Ce n’est pas directement, d’ailleurs, c’est indirectement et par voie de conséquence, que David exerça une influence de premier ordre sur la direction religieuse d’Israël. Par la construction de Jérusalem, il créa la future capitale du judaïsme, la première ville sainte du monde. Cela ne fut guère dans ses prévisions. Sion et les lourds bâtimens qui la couronnaient furent pour lui une forteresse, rien de plus. Cependant il posa la condition de la future destinée religieuse de cette colline, car il commença d’y centraliser le culte national, Iahvé s’acheminait lentement vers la colline qu’il avait choisie. Grâce à David, l’arche d’Israël trouva sur la colline de Sion la fin de ses longues pérégrinations.
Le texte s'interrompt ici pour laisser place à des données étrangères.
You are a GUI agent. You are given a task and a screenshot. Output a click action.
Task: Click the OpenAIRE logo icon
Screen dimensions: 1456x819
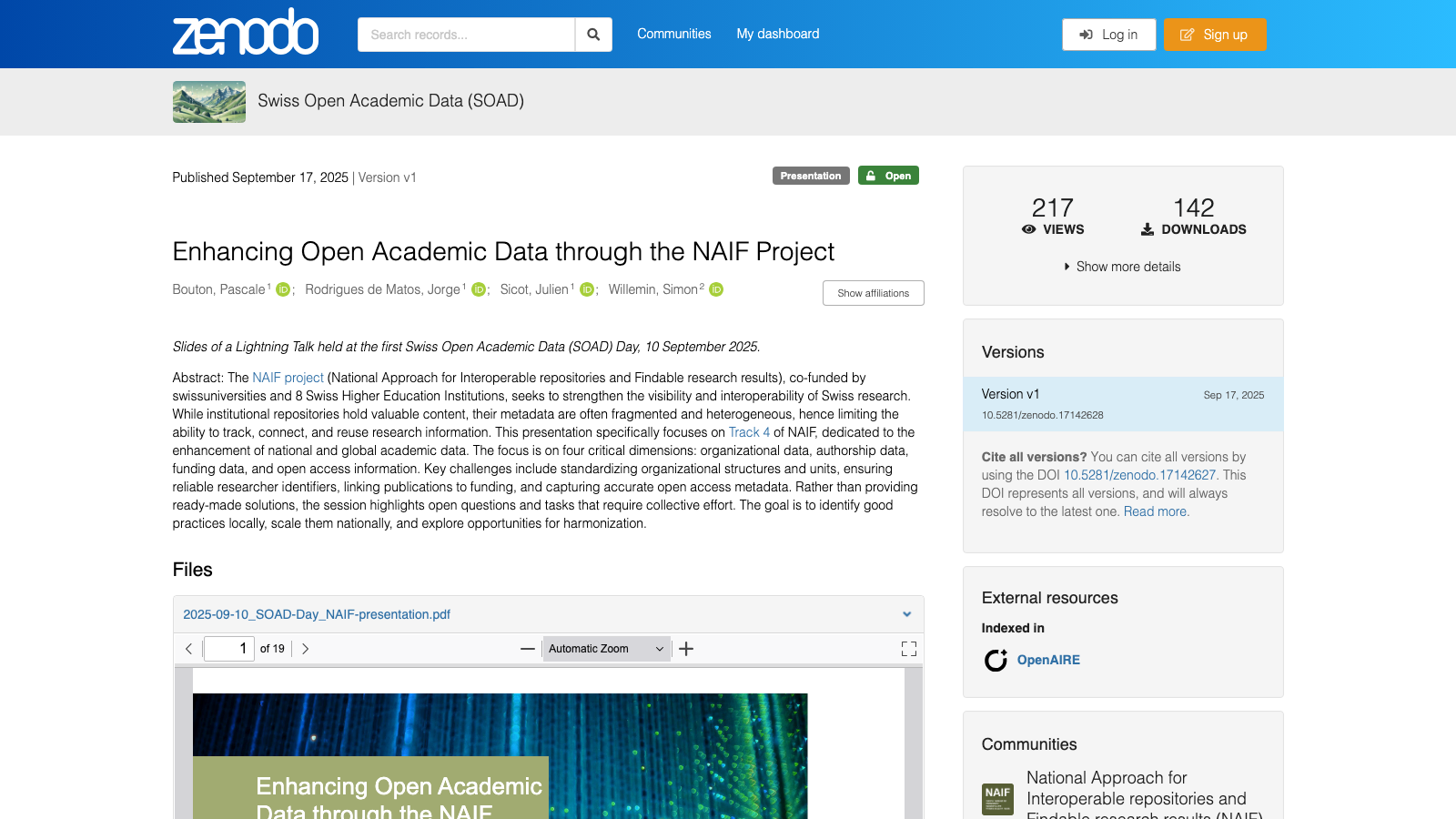tap(996, 660)
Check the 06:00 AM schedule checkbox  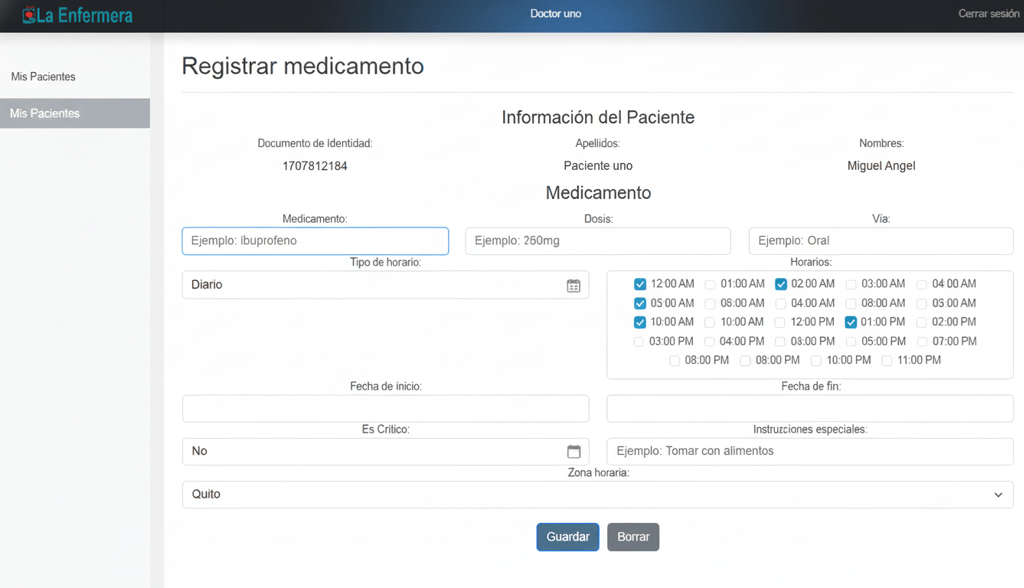pyautogui.click(x=710, y=303)

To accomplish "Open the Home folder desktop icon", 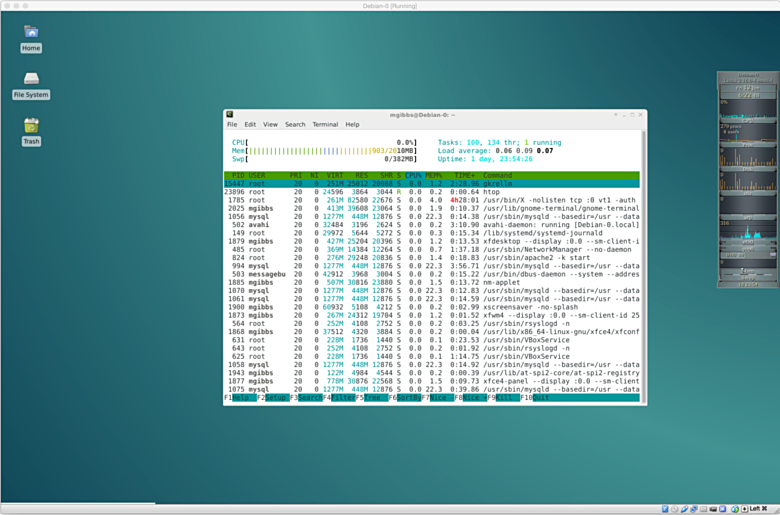I will tap(31, 33).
A l’avènement de David, le meuble sacré était à Kiriat-Iearim, dans la maison d’Abinadab, sur la hauteur. Par suite de la funeste bataille d’Afek, l’arche avait été perdue pour Silo et la tribu d’Éphraïm, qui l’avaient gardée auparavant. David tenait essentiellement à doter sa nouvelle capitale de cet objet, dont l’importance politique ne pouvait échapper à son esprit clairvoyant. La cérémonie de translation fut solennelle[1]. La distance de Kiriat-Iearim à Jérusalem est d’environ deux lieues. On fit un char neuf, sur lequel on mit le précieux coffre avec ses keroub des bœufs le traînaient. Les deux fils d’Abinadab, Uzza et Ahio, marchaient devant. David et le peuple dansaient devant Iahvé, au son des cinnors, des harpes, des tambourins, des sistres et des cimbales.

Iahvé était un Dieu terrible ; on se rappelait que les Philistins

  1. II Sam., ch. VI, récit vrai au fond, entouré de circonstances légendaires.